■ What the task requires
Copy the data exactly. Images are to be left out.

** Extracted data follows **

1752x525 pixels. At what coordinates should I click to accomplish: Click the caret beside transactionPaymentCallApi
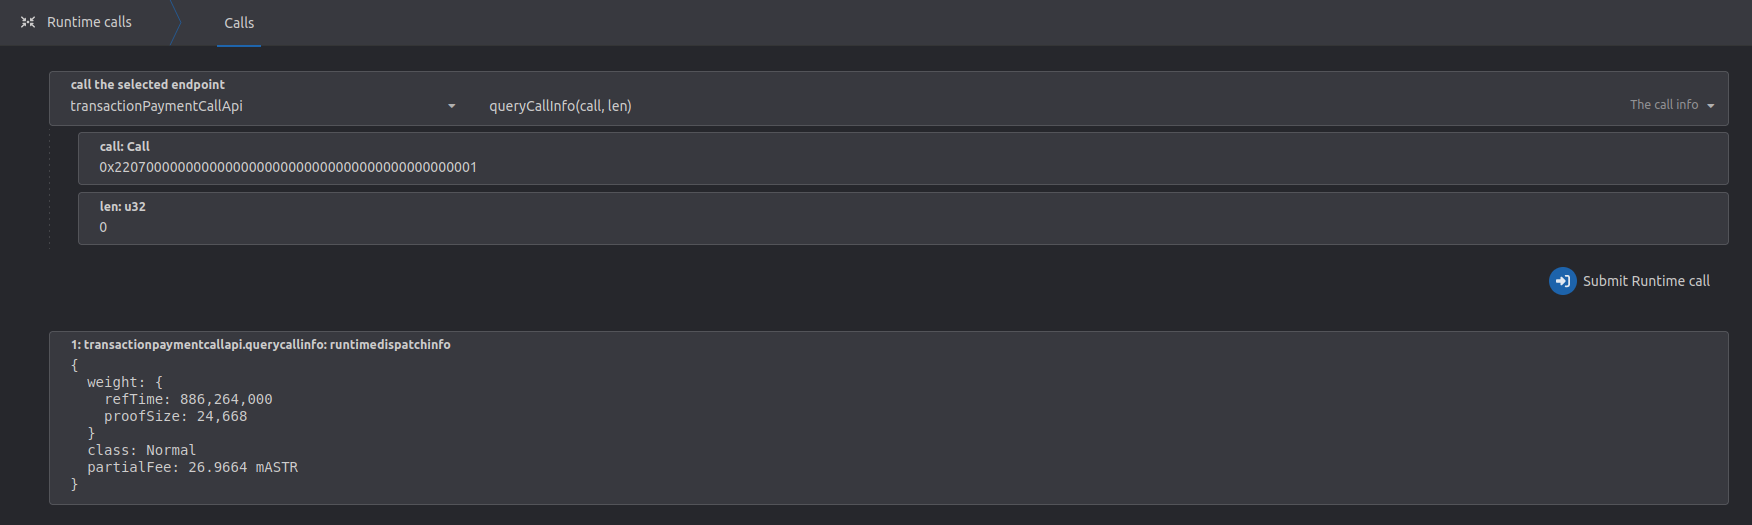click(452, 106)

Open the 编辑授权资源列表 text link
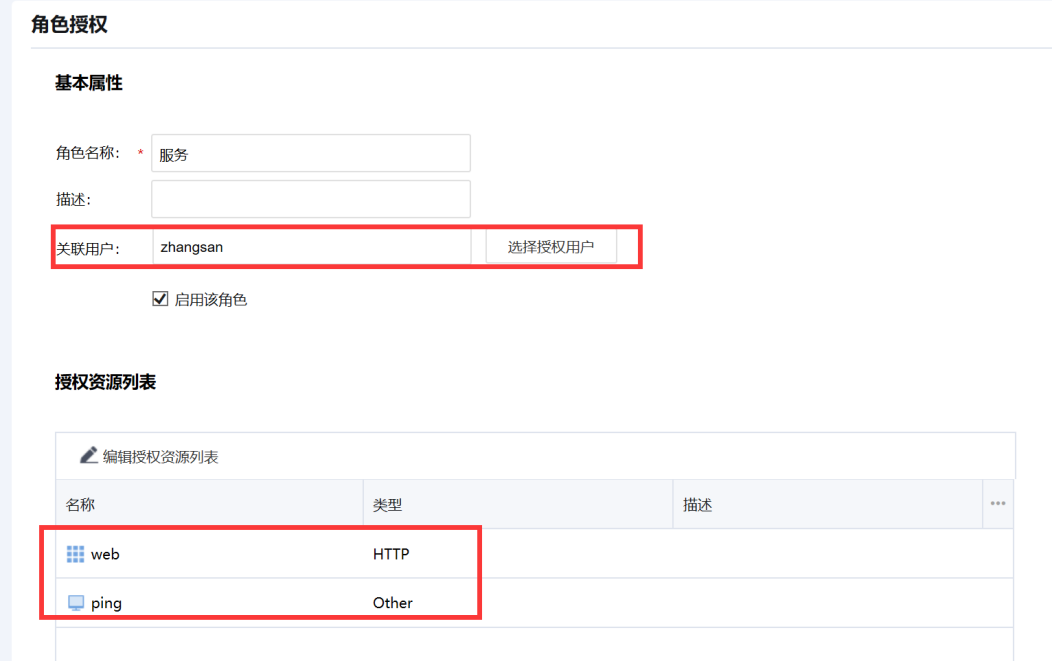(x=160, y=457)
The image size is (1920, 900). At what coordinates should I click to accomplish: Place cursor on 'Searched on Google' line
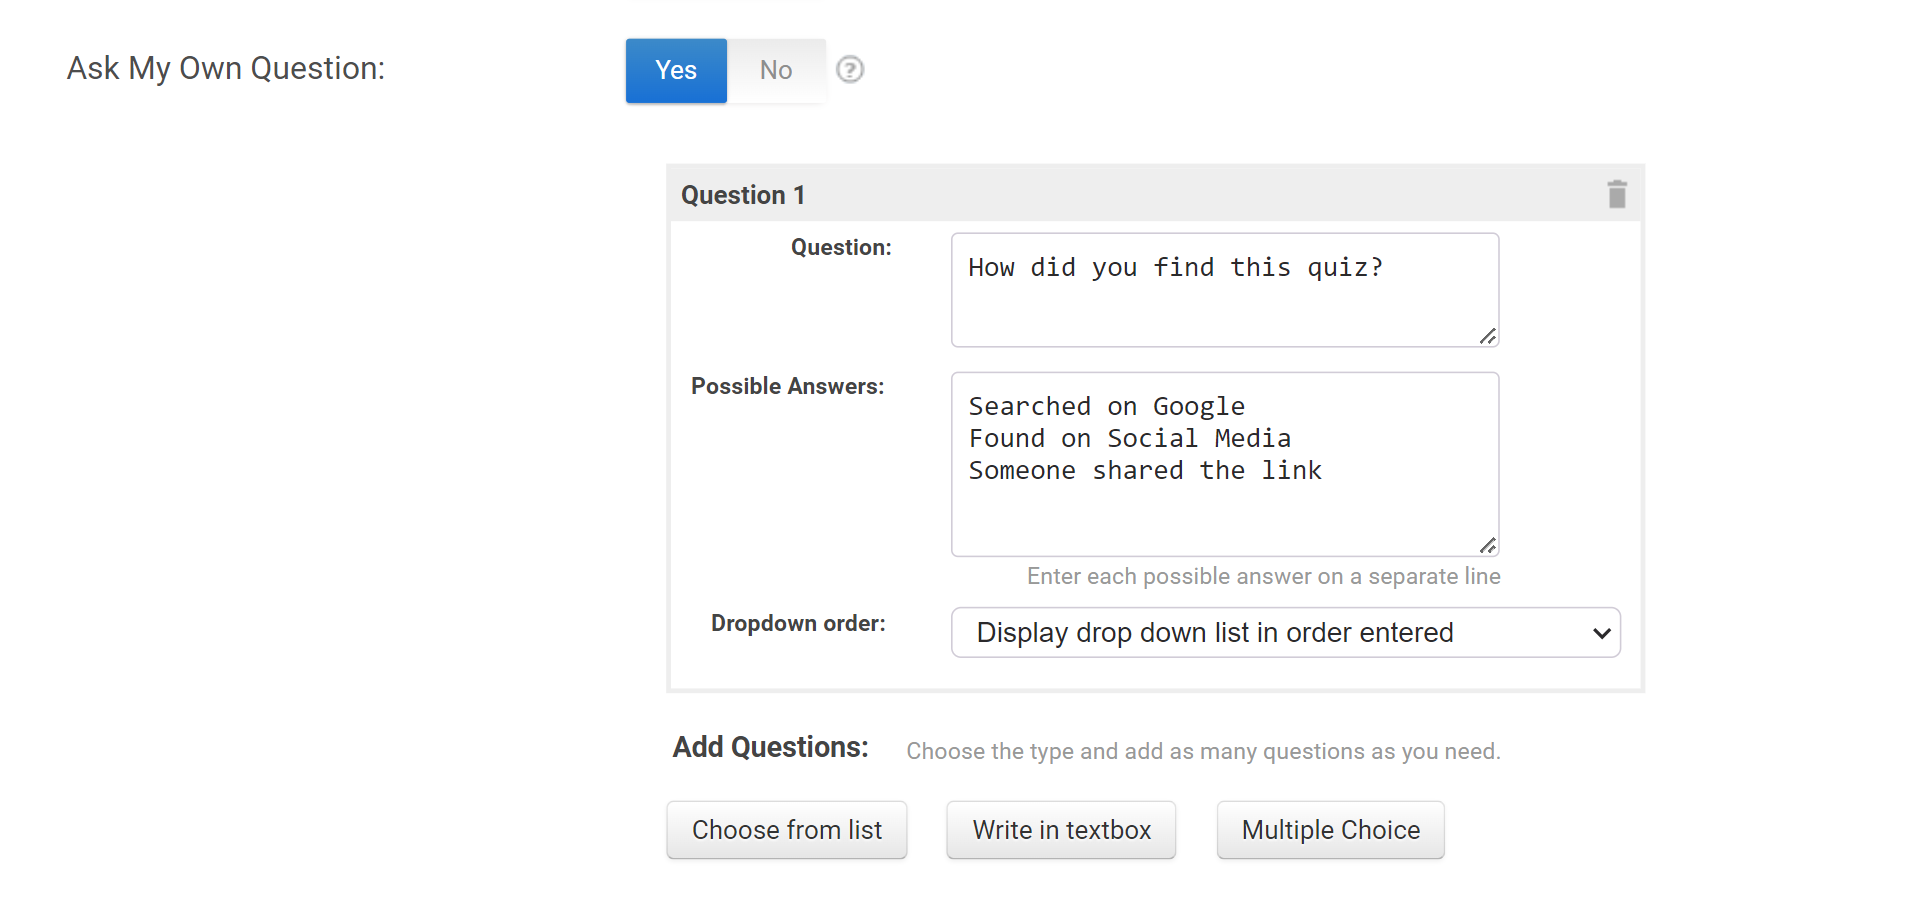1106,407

** End of Extracted data **

■ Result for this exercise
1752x525 pixels. At what coordinates should I click to accomplish: Click the caret beside transactionPaymentCallApi
click(452, 106)

Open the 编辑授权资源列表 text link
(x=160, y=457)
The image size is (1920, 900). At what coordinates should I click to accomplish: Place cursor on 'Searched on Google' line
1106,407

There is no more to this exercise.